PB: Jeżeli można coś dodać, bo to są ciekawe pytania. Ja mam wrażenie, że tego rodzaju dyskusje na temat pewnej ramy instytucjonalnej, pozycji, podziału ról, zagrożeń, nie istnieją w obiegu krytycznym. Ta dyskusja jest w pewnym sensie hamowana. Ja sam się z tym spotykam. Argumenty są takie, że to jest frustracja, że to jest zbaczanie z właściwego tematu, jakim jest sztuka, bo trzeba o sztuce mówić, a nie o ramie instytucjonalnej. Dla mnie ta dyskusja jest ciekawa i można by taką dyskusję zorganizować, bo naprawdę ta rama jest w dużym stopniu odpowiedzialna za różne wybory: dlaczego jeden artysta idzie w górę, a drugi, o którym wielu krytyków uważa, że robi podobnie wartościowe prace, idzie w dół? Moim zdaniem to jest ciekawa dyskusja i ten podział ról jest interesujący, warto o tym podyskutować. Mam wrażenie, że na tym polu też dzieje się wiele interesujących rzeczy.
AM: Nie będzie mam nadzieję problemem, jeśli ujawnię, że to jest kontynuacja naszej rozmowy a propos Moniki Sosnowskiej i Macieja Kuraka, tych artystów, z których jeden nagle został... Hmmm.... W tyle. Piotr, czy chcesz coś dodać, czy mogę już oddać mikrofon publiczności? Czy ktoś z Państwa chciałby jeszcze zadać pytanie albo skomentować to, co zostało powiedziane? Nie ma? To jeszcze tylko na koniec zapytam z ciekawości, dlaczego u Ciebie (do PB) nie można anonimowo skomentować tego, co piszesz na blogu, natomiast u pozostałych...

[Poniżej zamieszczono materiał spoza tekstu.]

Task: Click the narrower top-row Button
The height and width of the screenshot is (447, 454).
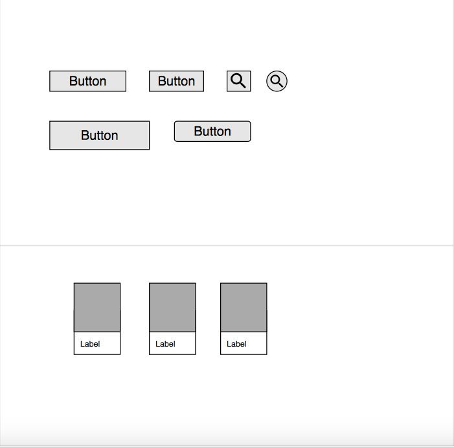Action: click(176, 81)
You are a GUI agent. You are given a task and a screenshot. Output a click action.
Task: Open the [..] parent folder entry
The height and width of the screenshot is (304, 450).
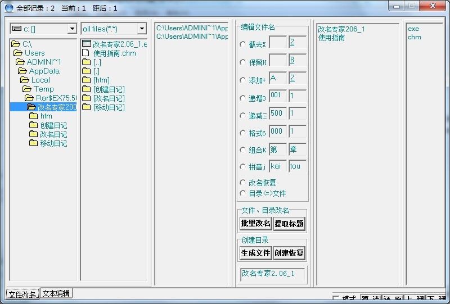click(x=97, y=62)
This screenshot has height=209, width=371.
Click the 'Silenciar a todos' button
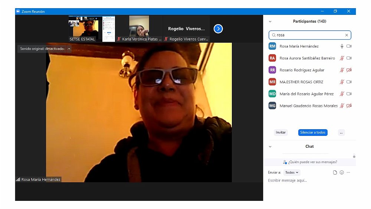pos(313,133)
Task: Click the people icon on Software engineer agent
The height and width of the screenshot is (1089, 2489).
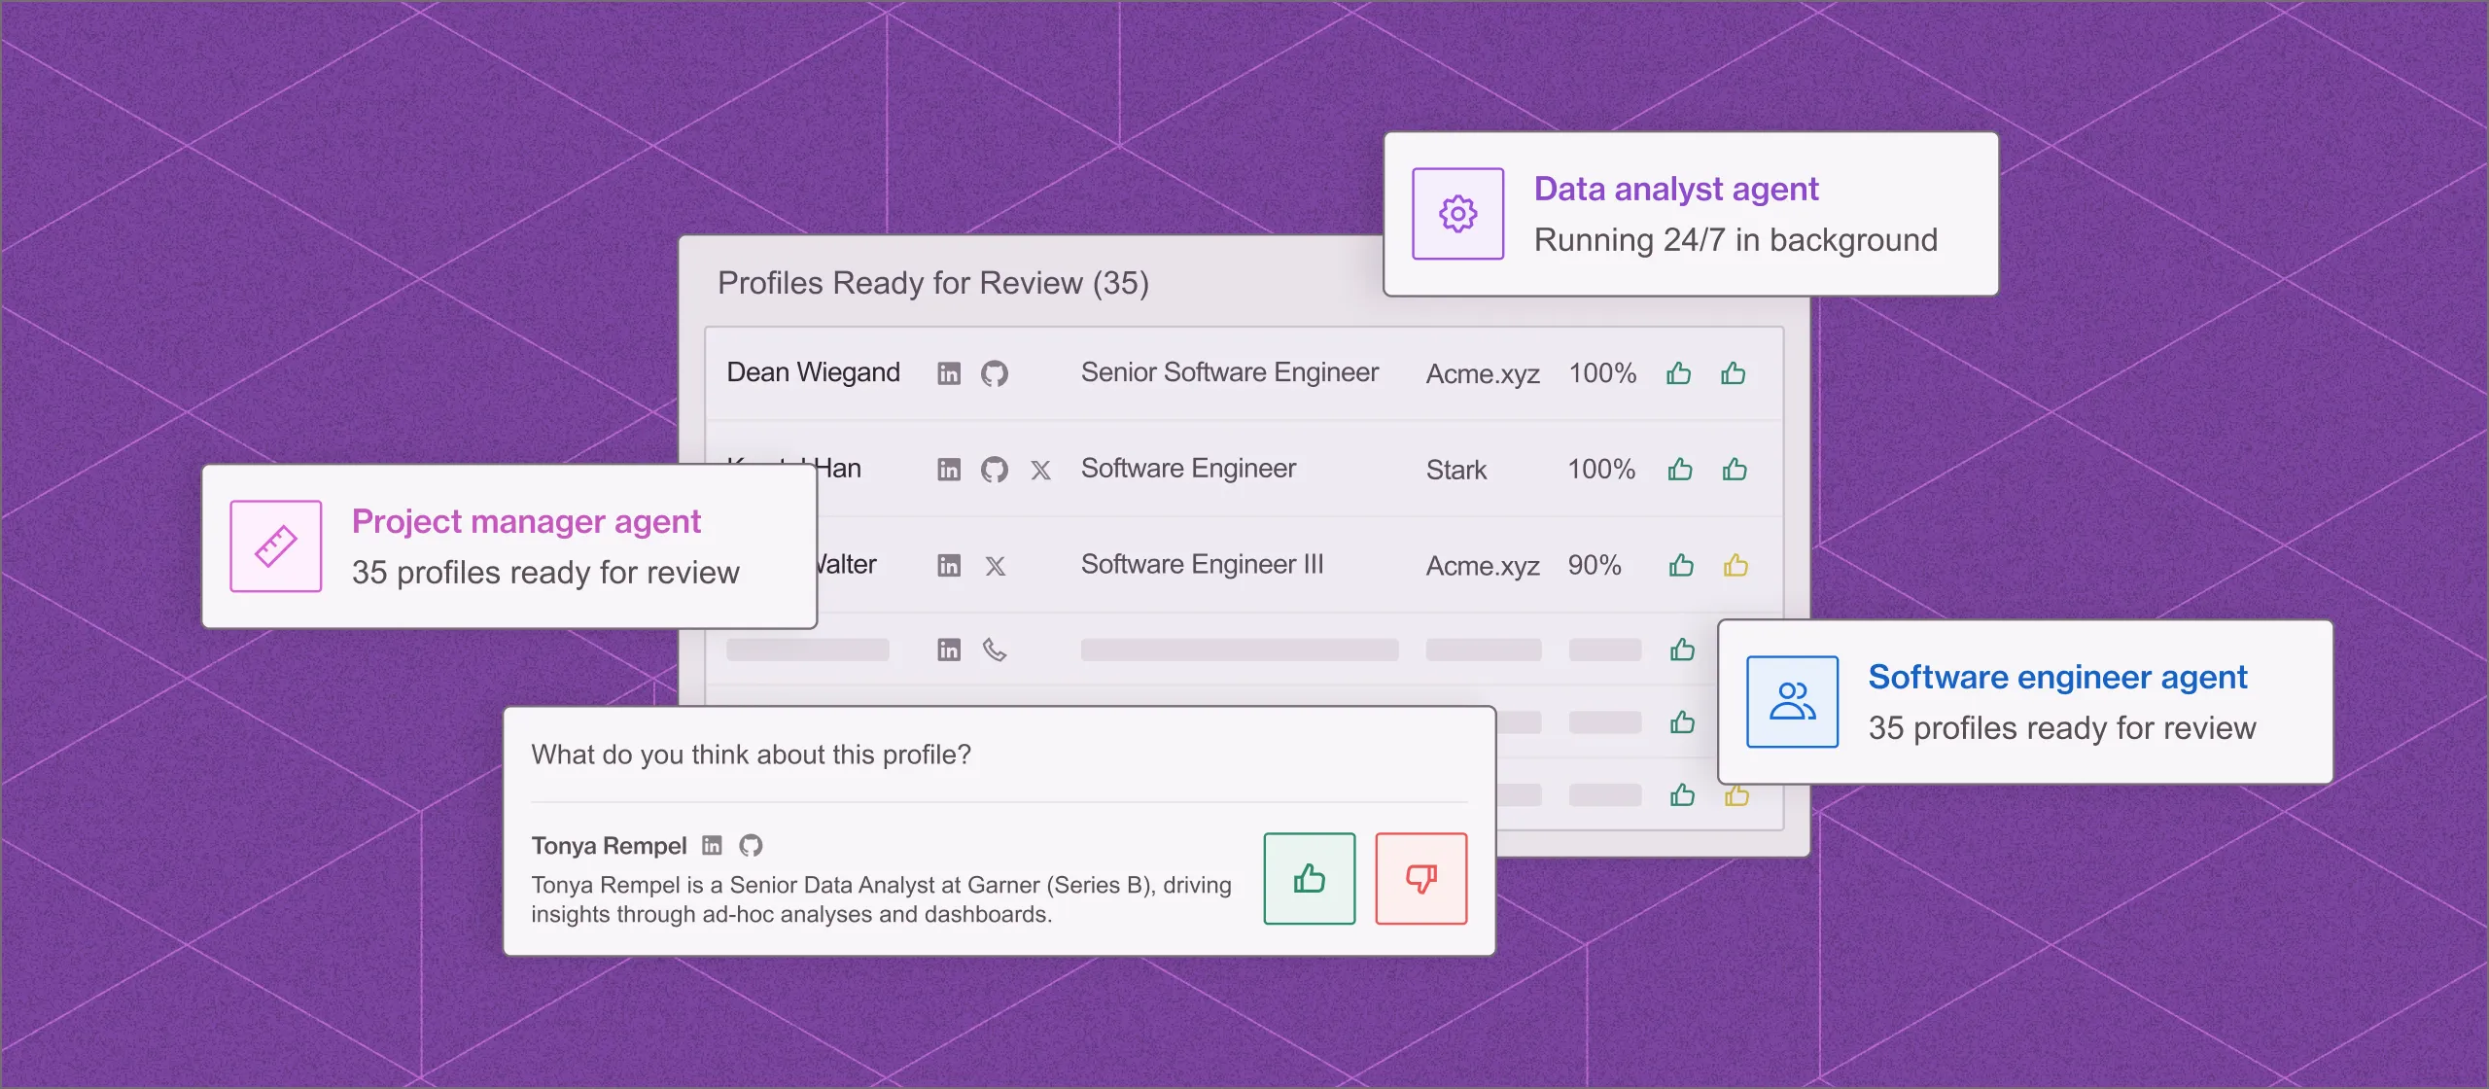Action: tap(1792, 701)
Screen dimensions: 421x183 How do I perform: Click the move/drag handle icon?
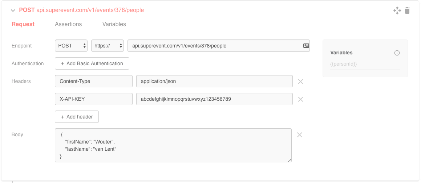pyautogui.click(x=397, y=11)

PB: Jak to nie można? Można, to jakaś pomyłka.
Słuchacz 4 (S4): Ja chciałbym poruszyć jeszcze kwestią rzetelności krytyki, bo to gdzieś zostało pominięte. Wydaje mi się, że rolą krytyka jest ocena, czy artysta użył właściwych środków do przekazania jakiegoś komunikatu, a nie tylko objaśnienie, że postanowił przekazać to i to. Mnie w tej dyskusji zabrakło właśnie dyskusji o rzetelności. Mnie się wydaje, że na tym tle wyróżnia się blog Kuby przez to, że on jest subiektywny, a jednocześnie jeśli coś krytykuje, to podaje konkretne argumenty, czasami ma rację, czasami nie, ale jest to uargumentowane i jeżeli coś jest opisywane, to jest zbadane w miarę dogłębnie, a często jak czytam recenzje z wystawy to jest bardzo dużo błędów, nie wiem, mylenie prac, to są niby drobiazgi, ale tak naprawdę to po prostu zakłóca odbiór.
AM: Mam wrażenie, jeżeli mogę to skomentować, że Kubie w jakiejś mierze pomaga to, że on spędził na Akademii te trzy lata i ma też trochę inną perspektywę. W przypadku moim czy Izy chodzi o znaczenie (czy jakiś problem), które generuje jakaś wystawa, a nie o sprawy techniczne, do których z kolei Kuba podchodzi bardzo precyzyjnie.
Czy mają jeszcze Państwo uwagi, komentarze, może pytania? Jeżeli nie, bo i tak jest już po czasie, możemy ewentualnie przesunąć dyskusję do kuluarów. Bardzo Państwu dziękuję za uwagę i zapraszam na następne dyskusje.
Dyskusja odbyła się w ramach Festiwalu Kultura Polskich Czasopism.